Tuesday, May 12, 2015

A Journey of a Thousand Failures

In the course of a year or so, the blower belt in the outdoor HVAC combo unit had developed a prolonged squeal at startup... or rather, the squeal it had when new became obnoxious and couldn't be ignored.  Opening the unit up to adjust belt tension revealed a few problems that turned into a months-long journey of failures and progressively complicated half-baked attempts to fix things on the cheap.

The first problem I noticed that it was impossible to tension the belt for a number of reasons related to design.  The motor is bolted to a sliding mount with slots on either end.  Small 1/4" (maybe the originals were M6, i don't remember) bolts fit through the slots and into captive nuts in the chassis as shown in the post-repair picture.  The primary problem with this is that the slot is over 3/8" wide.  The naked little bolt head actually gets sucked into the slot if there isn't a substantial washer under it (which there wasn't).  Likewise, the captive nut gets sucked into the slot and binds up the bolt without actually clamping the bracket tight.  To make sure this collage of randomly selected dimensions gets turned into a proper clusterfuck, they decided to use captive nuts made out of something resembling metallized cheddar cheese.  I barely had the thing past "snug" before the nuts were turned into captive washers.
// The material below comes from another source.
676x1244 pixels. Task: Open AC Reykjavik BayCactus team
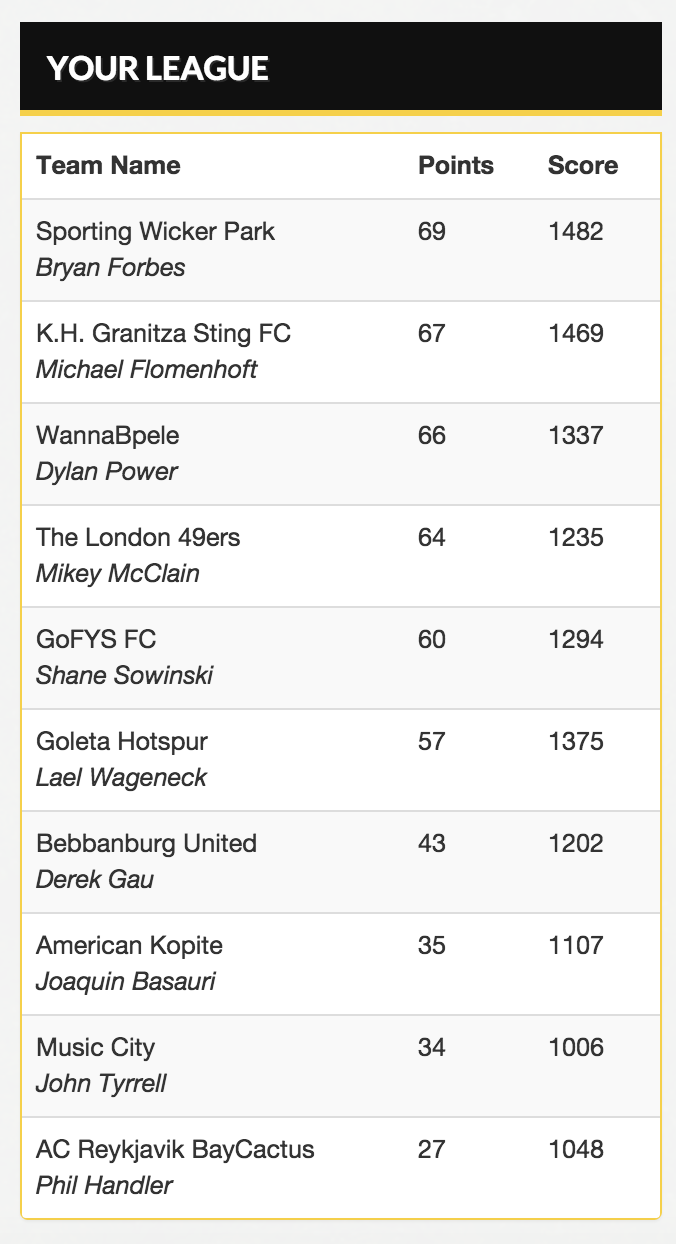tap(175, 1149)
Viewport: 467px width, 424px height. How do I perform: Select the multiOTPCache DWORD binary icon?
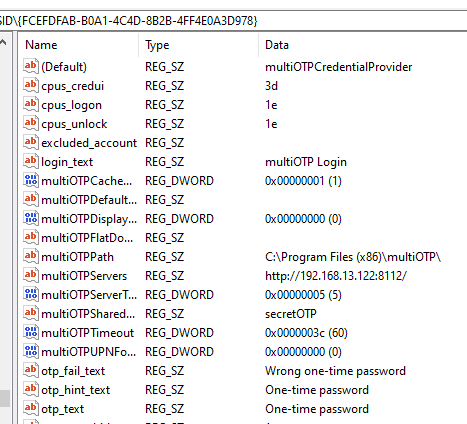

I ended up tapping some captive nuts from 2" chunks of 1/2" or so bar stock.  The bolts are grade 8 and have some heavy 1/8" flat plate spreaders with keys to fit the slots. I was going to use larger bolts, but for some reason, I didn't care that much.  Imagine that.
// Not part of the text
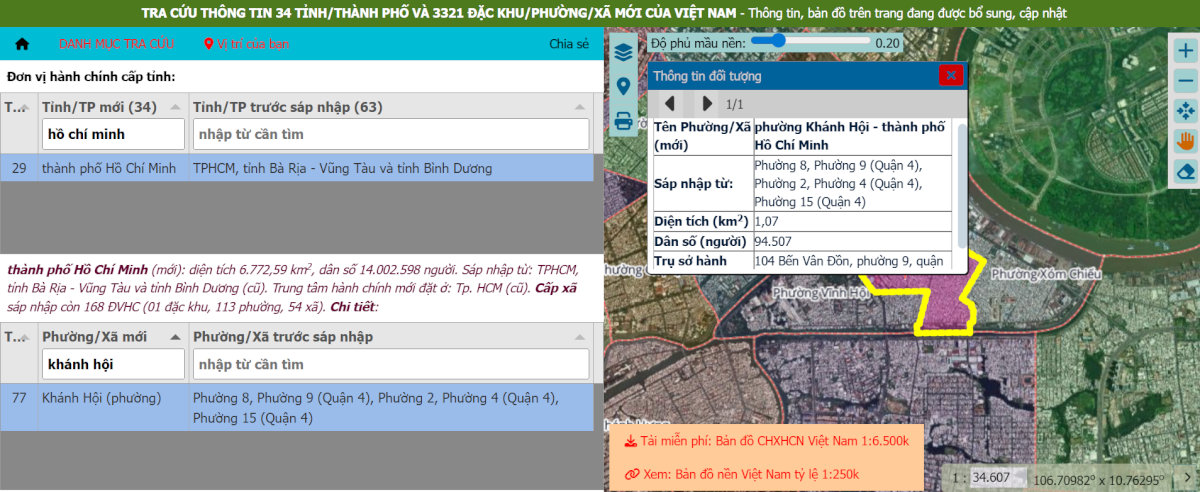Select the pan hand tool
The width and height of the screenshot is (1200, 492).
[1186, 141]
Motor mount (post mod), showing oversize slots, keyed plates, and belt chowder everywhere

Once things were able to be tightened, I was humorously and expectantly disappointed to find that the motor was still able to smoke the belt at startup.  Now let's step back a minute and take a look at the blower system.  It's a simple belt-driven blower on a short (~20 feet) duct run.  The motor is a Marathon three-phase anomaly.  It's one of those cases where the manufacturer provides the motor to the OEM with no HP rating on the nameplate.  They do this for air compressors so that the OEM can slap any made-up fantasy bullshit rating on the equipment sticker; I imagine this is probably a similar case.  Bullshit aside, nameplate current says its a 2HP 1750 RPM 240/480v motor.  It's probably a bit oversize for the installation, but I don't have a suitable replacement.

The original pulleys were a ~3" adjustable on the motor and a 4" plastic sheave on the blower. I'm not going to go back and look it up, but my books say that's marginal at best if trying to deliver torque to the inertial load at startup.  It's pretty much built to slip the belt at startup.  After swapping out for a pair of sheaves that would comfortably transfer power without slipping, the reason why became a bit obvious.  The motor must either slip the belt, or it will rock the entire unit as it launches the blower assembly up to speed in under 170 milliseconds.  I've already had one of these crimped-together blower wheels come apart in service on the prior unit.  I am sure that sort of shear stress would be particularly good at popping them apart.  Can the motor be tamed?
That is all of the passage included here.